Lentement, elle s’approcha, sortit de sa poche un couteau suisse dont elle déplia le tire-bouchon. D’un seul geste, elle planta l’embout dans la jugulaire du cycliste.

* * *

     Dejonc et son adjoint venaient d’arrêter la voiture au pied d’un tertre rocheux à quelques dizaines de mètres de l’habitation de madame Ménelat. Ils avaient trouvé, un peu plus loin sur le bord de la route, les deux mobylettes équipées de remorques.
     Ils avaient ralenti l’allure pour ne pas attirer l’attention. La cavalerie allait claironner dans quelques minutes. Ils avaient réclamé un peu d’avance, pensant pouvoir régler la situation en douceur.
     Les deux policiers progressaient prudemment vers la maison. Soudain, des hurlements transpercèrent le silence. Le commissaire se saisit de son 38.
     – Police ! Sortez de la maison les mains en l’air. Vous êtes cernés. Madame Ménelat, vous m’entendez ?, dit calmement le commissaire.
     Le silence, à nouveau.
     – Ils essaient de prendre la tangente par la droite, chef. Couvrez l’entrée, je les suis…
     Dejonc vit son adjoint s’élancer en direction des fugitifs. Il entendit des râles provenir de l’entrée. Ses yeux tentèrent de faire la transition entre le soleil et l’ombre.

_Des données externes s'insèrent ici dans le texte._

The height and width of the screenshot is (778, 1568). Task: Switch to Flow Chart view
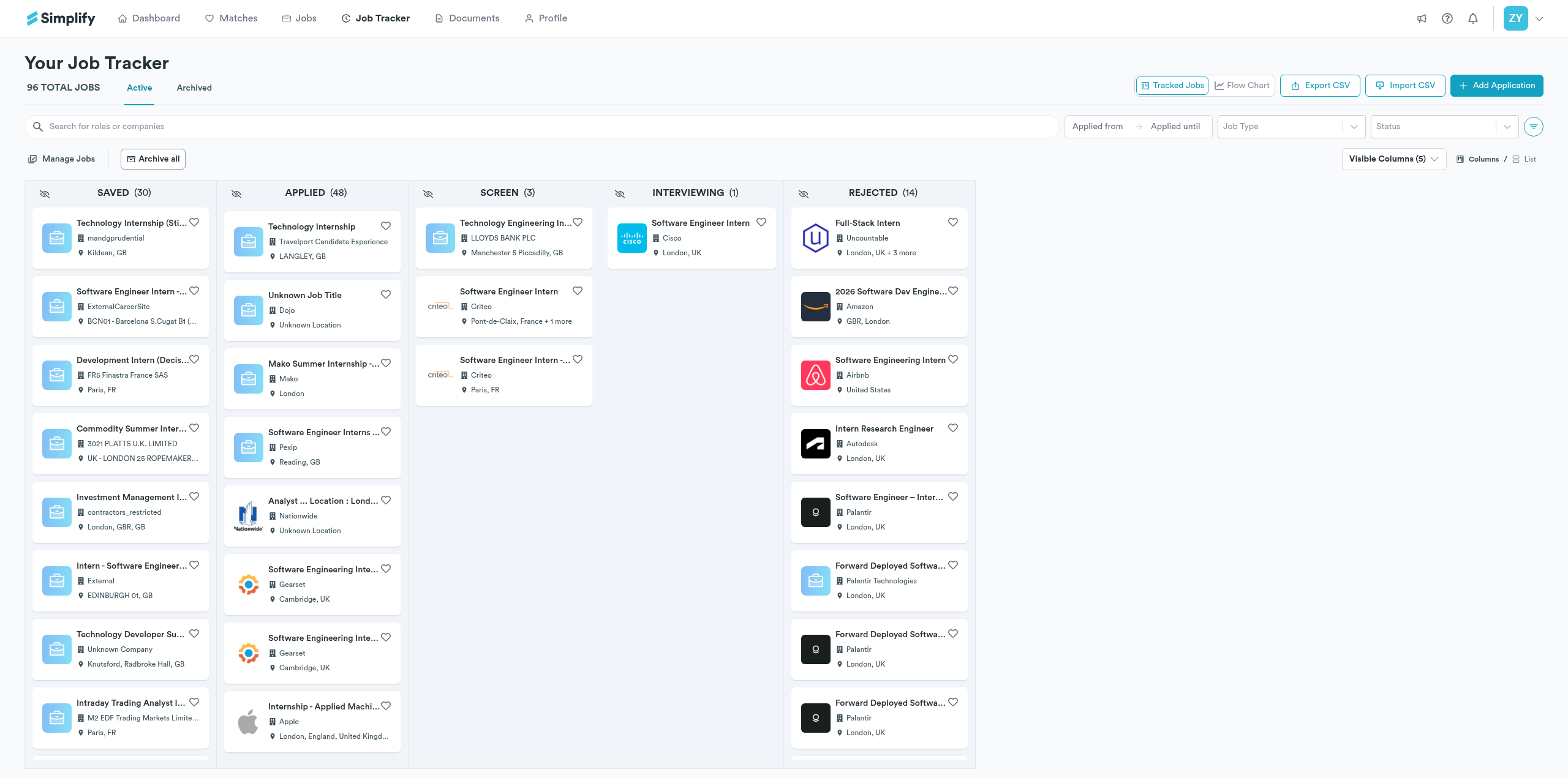click(1242, 86)
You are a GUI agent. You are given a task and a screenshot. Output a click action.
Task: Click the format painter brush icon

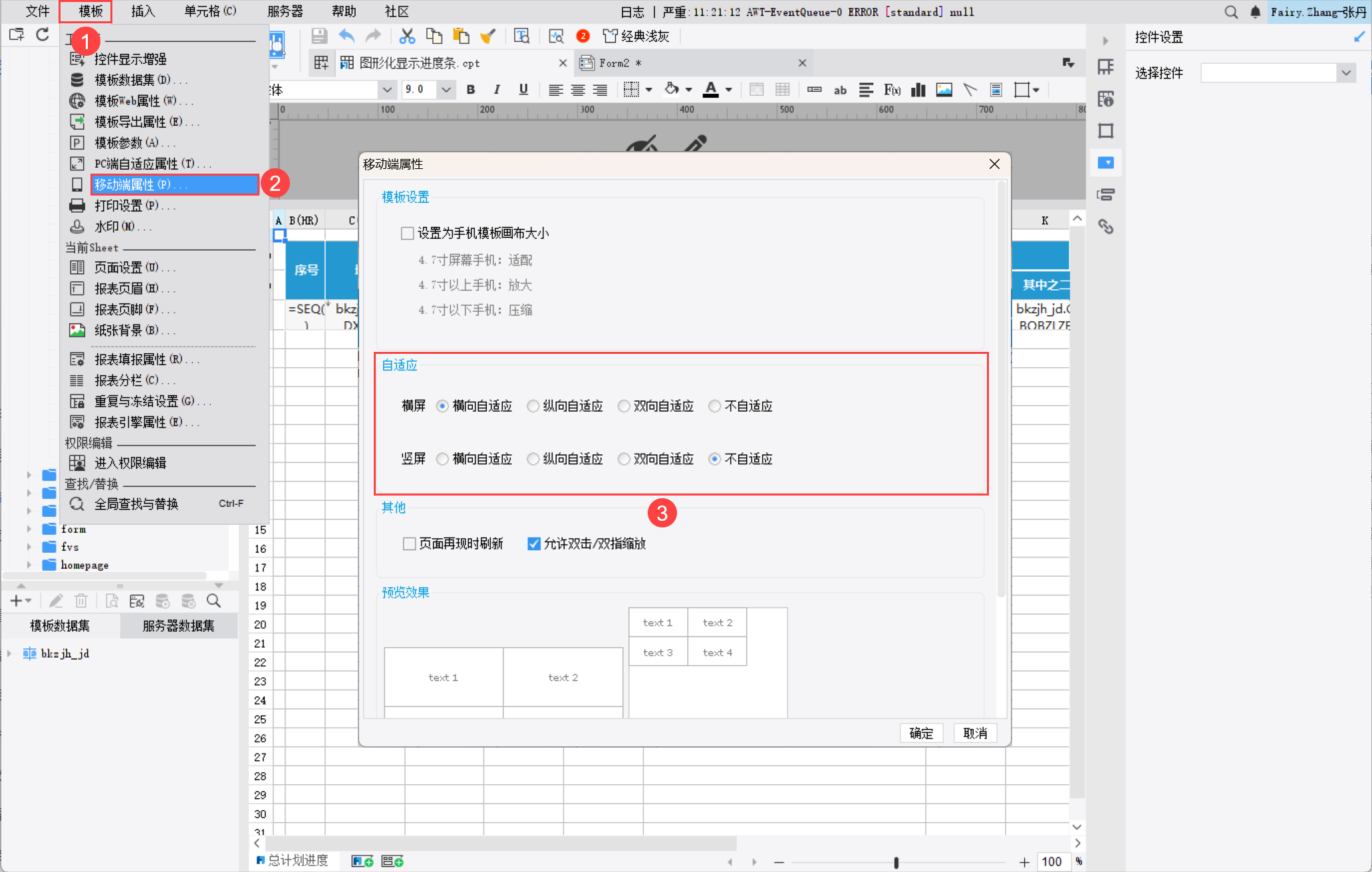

Il découvrit alors un homme en habit de cycliste apparaître dans l’encadrement de la porte, la démarche grotesque et heurtée. Un petit jet de sang
giclait de sa jugulaire. Un pas de plus et il s’écroula au sol, le corps parcouru de spasmes.

* * *

     Ils laissèrent derrière eux le cycliste, pantelant. Elle était couverte d’éclaboussures de sang chaud. Le cadavre en sursis avait tenté de l’agripper après avoir retiré le tire-bouchon de son cou. Ils l’avaient repoussé vers le hall d’entrée.
     Ils entendirent les sommations du policier à l’extérieur. Il saisit la main de son amie et ils se mirent à courir en direction de l’arrière du bâtiment. Une fois dehors, ils se dirigèrent vers la dépression derrière la maison. Ils entendirent une voix derrière eux.
     – Police, ne bougez plus ou je tire ! Arrêtez vous immédiatement !!!
     Ils se lancèrent un regard. Celui qu’il attendait depuis si longtemps. Il avait même cru que cela n’arriverait jamais. Il esquissa un geste vers sa poche arrière pour se saisir du calibre 22 qu’il avait volé à son grand-père. Elle lui lâcha la main. L’adjoint appuya sur la détente, inquiété par le geste du fugitif.
     La balle lui perfora le flanc. Il tituba quelques instants avant de s’écrouler sur le dos, au pied du mélèze. Le coton du t-shirt s’imprégnait de pourpre.
     Le policier fut rapidement rejoint par Dejonc, l’air incrédule. Le commissaire semblait paralysé par le spectacle qui s’offrait à lui.
     – Mais vous avez tiré sur un gosse, crétin !!! Vous êtes complètement fou ?, lui dit-il en l’empoignant par les épaules.
     – Je sais pas ce qui m’a pris, il voulait sortir une arme, il était à contre-jour, je visais la jambe, je visais la jambe, ânonna l’adjoint, les yeux humides.
     – Occupe-toi du gamin, bon sang. J’entends les camionnettes qui arrivent ! Parle-lui !
     Dejonc fit un pas vers la gamine, à genoux dans l’herbe. Elle sanglotait, le regard dans le vide. Elle devait avoir treize ans tout au plus, à peine plus que son complice.
     – C’est ma faute, Monsieur. Il en peut rien, Aurélien. C’est moi qui voulais de l’argent. Sauvez-le ! Sauvez-le !
     Dejonc prit la petite par la main. Il tourna la tête vers son adjoint, qui tentait de ranimer le gosse déjà blême. Il ferma les yeux, comme pour déchirer le cauchemar. Pauvres gosses.